## EXTRACT PROVIDED
================

The Reimer case apparently “proved” that sexual identity was far more malleable than anyone had thought possible. Money’s claims provided powerful support for those seeking medical or social remedies for gender-based issues.
Unfortunate.
These claims in and of themselves may or may not be true. However, we can never realize the potential validity of such observations using Reimer as the example.
As the article above stated, at the age of fourteen he was refusing estrogen treatments and procedures to grow breasts. It was this constant pain and agony he experienced, as the doctors attempted to make him a girl, was what lead his parents in the decision to finally let him know the truth: “She” was born a male.
Upon finding out this information, he was angry, though greatly relieved to finally know the source of his confused and struggling gender identity.
I wish I could say the story was a “happily ever after” one after this point; it was not.
Reimer was, essentially, miserable the rest of his days and, eventually, on May 4, 2004, after trying to rebuild gender security with a marriage, three children, and a poorly reconstructed penis, committed suicide.
According to the same LA Times article, prior to his death, Reimer observed, “You can never escape the past,” he told the Seattle Post-Intelligencer in 2000. “I had parts of my body cut away and thrown in a wastepaper basket. I’ve had my mind ripped away.”
And why do I write of Reimer today?
Reimer was used as a political football for his entire life. It was never about the individual person, David Reimer, as to why his story was significant, rather the explosive and controversial politics his life represented. Many have used Reimer’s story to justify nature over nurture, to extol the great importance of gender identity, or just contort the story in any such a way as to make it justify a narrative of our political choosing. Perhaps this is indicative of our current cultural state of political correctness -it is rarely about the well-being of the person, rather the well-being of our agenda.
Again, unfortunate. Reimer may have been an outlier and an anomaly, though he was a person first and foremost.

================

## SOURCE DATA
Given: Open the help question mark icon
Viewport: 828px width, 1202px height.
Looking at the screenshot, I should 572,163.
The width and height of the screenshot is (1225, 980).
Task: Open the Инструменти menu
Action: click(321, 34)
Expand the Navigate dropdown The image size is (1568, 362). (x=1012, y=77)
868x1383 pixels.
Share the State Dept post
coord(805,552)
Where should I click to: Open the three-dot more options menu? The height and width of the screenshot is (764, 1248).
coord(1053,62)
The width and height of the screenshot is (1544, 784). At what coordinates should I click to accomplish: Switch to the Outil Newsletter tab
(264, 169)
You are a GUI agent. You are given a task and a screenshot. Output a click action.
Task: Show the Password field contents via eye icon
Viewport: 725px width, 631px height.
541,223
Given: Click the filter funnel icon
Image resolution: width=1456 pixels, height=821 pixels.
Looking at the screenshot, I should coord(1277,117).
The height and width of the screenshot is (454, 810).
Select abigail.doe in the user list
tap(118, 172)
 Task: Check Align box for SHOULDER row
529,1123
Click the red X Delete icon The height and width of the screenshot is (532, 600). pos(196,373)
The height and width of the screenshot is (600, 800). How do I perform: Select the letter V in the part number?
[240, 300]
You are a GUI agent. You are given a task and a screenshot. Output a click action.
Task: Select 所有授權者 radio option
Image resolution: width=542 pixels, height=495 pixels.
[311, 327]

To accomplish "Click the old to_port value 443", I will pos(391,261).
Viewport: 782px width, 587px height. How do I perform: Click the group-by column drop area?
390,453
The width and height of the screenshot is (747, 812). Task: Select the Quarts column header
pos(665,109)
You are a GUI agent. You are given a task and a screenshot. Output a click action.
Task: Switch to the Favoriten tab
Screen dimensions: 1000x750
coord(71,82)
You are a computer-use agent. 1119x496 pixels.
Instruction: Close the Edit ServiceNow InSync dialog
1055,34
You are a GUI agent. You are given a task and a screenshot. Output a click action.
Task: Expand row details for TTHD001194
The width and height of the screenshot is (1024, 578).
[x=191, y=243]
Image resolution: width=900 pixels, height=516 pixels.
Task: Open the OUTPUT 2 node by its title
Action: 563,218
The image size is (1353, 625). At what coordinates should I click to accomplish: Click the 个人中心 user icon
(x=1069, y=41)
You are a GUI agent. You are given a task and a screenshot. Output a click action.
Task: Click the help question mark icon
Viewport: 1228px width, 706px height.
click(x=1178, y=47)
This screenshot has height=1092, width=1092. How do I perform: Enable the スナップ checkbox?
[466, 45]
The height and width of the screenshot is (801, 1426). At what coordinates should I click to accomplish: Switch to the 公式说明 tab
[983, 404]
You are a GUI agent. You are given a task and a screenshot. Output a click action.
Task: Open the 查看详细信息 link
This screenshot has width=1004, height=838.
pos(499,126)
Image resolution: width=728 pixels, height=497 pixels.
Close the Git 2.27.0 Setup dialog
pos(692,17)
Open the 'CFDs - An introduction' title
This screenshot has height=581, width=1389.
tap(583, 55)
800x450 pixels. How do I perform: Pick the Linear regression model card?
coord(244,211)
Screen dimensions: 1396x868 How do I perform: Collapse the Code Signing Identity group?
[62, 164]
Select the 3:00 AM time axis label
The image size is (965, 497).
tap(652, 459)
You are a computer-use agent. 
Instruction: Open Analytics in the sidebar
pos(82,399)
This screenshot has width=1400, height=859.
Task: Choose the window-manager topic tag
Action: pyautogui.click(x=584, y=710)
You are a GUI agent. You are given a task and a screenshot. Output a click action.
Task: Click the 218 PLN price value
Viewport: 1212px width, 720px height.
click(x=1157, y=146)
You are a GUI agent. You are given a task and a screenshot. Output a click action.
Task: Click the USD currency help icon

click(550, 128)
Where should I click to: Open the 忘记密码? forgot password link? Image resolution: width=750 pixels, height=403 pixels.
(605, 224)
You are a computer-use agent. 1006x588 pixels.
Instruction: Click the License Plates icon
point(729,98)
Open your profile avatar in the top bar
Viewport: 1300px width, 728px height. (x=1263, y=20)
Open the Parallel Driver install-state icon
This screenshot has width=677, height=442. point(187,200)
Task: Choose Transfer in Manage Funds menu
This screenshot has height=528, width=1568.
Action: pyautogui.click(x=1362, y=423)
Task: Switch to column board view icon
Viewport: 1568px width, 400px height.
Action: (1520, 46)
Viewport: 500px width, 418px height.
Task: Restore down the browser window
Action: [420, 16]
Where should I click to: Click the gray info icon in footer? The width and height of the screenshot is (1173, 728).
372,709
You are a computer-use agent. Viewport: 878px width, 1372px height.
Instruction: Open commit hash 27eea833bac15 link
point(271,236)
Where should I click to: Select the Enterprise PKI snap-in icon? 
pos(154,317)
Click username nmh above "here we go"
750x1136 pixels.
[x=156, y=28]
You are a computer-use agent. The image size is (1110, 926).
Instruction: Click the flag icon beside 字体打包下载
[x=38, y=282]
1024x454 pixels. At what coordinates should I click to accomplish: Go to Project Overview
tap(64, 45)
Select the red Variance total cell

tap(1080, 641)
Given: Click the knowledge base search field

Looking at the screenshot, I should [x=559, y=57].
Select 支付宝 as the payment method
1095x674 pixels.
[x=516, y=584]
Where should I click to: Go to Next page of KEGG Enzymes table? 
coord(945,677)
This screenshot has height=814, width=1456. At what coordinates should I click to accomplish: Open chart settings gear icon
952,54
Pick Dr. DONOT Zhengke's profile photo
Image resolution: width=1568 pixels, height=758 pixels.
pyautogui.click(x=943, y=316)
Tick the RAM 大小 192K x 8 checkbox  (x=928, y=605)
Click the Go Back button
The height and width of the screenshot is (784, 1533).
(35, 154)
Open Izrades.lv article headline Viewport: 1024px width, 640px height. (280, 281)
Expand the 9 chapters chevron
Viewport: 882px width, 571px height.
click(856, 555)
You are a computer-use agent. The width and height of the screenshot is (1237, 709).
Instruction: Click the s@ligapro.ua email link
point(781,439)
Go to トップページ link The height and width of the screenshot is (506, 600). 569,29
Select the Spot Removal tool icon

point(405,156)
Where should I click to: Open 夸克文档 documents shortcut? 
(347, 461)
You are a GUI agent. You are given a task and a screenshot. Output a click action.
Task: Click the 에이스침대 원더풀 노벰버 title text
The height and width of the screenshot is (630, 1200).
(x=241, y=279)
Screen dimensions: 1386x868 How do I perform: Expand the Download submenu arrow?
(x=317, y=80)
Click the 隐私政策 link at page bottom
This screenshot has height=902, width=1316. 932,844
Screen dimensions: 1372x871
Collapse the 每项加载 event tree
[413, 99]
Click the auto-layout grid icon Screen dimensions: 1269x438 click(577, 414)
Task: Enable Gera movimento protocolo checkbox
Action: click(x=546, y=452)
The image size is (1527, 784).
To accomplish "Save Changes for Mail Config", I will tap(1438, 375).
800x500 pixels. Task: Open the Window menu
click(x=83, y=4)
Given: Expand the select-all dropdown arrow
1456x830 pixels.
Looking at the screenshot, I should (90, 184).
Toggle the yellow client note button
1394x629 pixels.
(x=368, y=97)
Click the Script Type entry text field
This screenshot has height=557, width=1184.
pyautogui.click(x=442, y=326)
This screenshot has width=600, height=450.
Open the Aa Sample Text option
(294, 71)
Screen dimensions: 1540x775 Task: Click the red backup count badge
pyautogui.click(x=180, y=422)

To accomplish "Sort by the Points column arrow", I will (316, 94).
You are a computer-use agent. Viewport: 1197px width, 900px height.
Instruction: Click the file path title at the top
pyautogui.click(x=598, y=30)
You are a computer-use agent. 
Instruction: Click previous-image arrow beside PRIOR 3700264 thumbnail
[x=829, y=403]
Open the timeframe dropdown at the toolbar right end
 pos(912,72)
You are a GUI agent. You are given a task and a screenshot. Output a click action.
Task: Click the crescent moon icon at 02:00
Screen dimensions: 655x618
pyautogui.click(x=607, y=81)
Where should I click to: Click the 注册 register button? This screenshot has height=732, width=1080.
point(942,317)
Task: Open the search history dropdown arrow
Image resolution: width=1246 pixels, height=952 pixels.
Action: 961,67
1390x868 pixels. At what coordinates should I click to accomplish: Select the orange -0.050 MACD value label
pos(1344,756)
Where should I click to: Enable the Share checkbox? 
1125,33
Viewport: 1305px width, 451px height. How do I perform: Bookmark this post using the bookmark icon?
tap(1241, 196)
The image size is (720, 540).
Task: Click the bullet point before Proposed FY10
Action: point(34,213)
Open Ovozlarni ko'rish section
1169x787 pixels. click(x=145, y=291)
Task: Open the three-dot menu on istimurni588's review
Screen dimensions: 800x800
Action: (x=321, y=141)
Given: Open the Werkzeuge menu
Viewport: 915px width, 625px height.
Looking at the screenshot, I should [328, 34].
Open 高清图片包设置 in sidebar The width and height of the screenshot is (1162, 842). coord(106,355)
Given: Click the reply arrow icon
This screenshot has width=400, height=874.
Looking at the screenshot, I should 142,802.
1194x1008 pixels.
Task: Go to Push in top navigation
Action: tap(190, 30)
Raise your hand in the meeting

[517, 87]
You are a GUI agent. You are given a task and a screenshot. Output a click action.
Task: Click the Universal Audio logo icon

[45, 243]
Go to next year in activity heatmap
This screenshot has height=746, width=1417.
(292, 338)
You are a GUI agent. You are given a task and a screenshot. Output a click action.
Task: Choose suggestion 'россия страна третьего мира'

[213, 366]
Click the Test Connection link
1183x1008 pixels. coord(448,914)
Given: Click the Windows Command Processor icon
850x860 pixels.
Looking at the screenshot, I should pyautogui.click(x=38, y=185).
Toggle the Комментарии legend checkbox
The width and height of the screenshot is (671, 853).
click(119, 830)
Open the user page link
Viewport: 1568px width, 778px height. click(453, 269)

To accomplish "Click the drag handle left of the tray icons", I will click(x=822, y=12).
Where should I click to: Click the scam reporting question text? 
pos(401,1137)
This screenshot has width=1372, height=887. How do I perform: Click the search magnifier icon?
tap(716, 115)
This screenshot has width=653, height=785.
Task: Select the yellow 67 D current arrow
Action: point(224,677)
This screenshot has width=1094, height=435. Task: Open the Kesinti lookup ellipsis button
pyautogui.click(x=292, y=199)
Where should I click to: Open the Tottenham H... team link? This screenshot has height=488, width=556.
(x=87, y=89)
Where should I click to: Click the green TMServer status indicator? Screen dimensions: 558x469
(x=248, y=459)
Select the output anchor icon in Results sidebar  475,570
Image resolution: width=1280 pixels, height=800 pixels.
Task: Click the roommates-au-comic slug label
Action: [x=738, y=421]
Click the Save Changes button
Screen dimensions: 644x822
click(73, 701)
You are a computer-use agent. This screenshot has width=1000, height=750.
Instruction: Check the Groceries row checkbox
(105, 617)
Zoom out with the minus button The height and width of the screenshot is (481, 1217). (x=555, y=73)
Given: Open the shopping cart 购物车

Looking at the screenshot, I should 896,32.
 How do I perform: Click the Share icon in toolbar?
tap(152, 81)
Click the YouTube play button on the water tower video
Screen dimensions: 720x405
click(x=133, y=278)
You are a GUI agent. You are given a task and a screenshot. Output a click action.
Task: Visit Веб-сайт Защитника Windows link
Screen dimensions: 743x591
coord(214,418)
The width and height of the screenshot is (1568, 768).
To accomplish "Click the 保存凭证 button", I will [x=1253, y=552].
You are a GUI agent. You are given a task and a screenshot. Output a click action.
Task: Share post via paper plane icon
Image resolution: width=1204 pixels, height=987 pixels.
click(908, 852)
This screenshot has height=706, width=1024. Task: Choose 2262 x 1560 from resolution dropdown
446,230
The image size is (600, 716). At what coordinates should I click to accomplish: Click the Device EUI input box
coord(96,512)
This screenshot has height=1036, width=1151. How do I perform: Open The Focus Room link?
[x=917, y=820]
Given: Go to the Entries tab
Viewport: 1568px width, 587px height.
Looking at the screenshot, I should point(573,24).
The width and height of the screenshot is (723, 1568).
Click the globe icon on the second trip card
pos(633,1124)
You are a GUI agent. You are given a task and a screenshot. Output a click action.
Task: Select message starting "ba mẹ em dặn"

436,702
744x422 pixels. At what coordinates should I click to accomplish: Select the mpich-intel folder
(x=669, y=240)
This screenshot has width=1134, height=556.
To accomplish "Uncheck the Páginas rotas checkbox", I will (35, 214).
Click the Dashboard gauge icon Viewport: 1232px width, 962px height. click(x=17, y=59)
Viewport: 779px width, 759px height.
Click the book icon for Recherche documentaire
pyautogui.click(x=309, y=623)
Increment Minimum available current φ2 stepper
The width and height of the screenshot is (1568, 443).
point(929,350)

================

## REQUIREMENT A
From the text on David Reimer, list the things he used to try to rebuild gender security.
## REQUIREMENT B
Extend the text on David Reimer, starting after its last sentence.

## TASK OUTPUT A
- a marriage
- three children
- a poorly reconstructed penis

## TASK OUTPUT B
Reimer was not a political football. He was a human being who suffered a miserable fate at the hands of an incompetent other, be it an incompetent surgical person or a person who created a mutilating machine. He was not evidence or support of an agenda or cause, he was a soul.
If the life of Reimer has taught us anything, it is to honor each person and their individual uniqueness. It is to celebrate the gift of personal identity and the sacredness it carries. Like the foundation and under girding of structures, our identify is the rock in which the rest of our lives are built. A confused gender identity equals little stability equals a lack of purpose.
Reimer has taught me to honor identity, specifically, gender identity. Whether the genitalia matches the emotions or not, to blatantly possess the hubris to believe we can be the Dr. Frankenstein of gender is a serious and audacious mistake. I cannot imagine the pain and confusion in situations where the “plumbing” does not match the gender makeup, probably all the same pain as Reimer though without a clear cut understanding of why the mismatch took place. (In order to better understand this mismatch, I refer you to my transgendered friend Georgia, who does an excellent job theorizing why such mismatches may occur).
One’s gender identity can be observed as sacred. Imagine a life in which your emotional world does not match your physical one, be it through a botched circumcision, an act of nature or some other unknown reason? That is a life of pain.
Thank you for your life David Reimer. You have shown us the importance of honoring one’s identity and serve as a reminder that the only person who is an expert on one’s personal gender identity is oneself.
Thank god, that -I think- we are slowly beginning to realize such a lesson.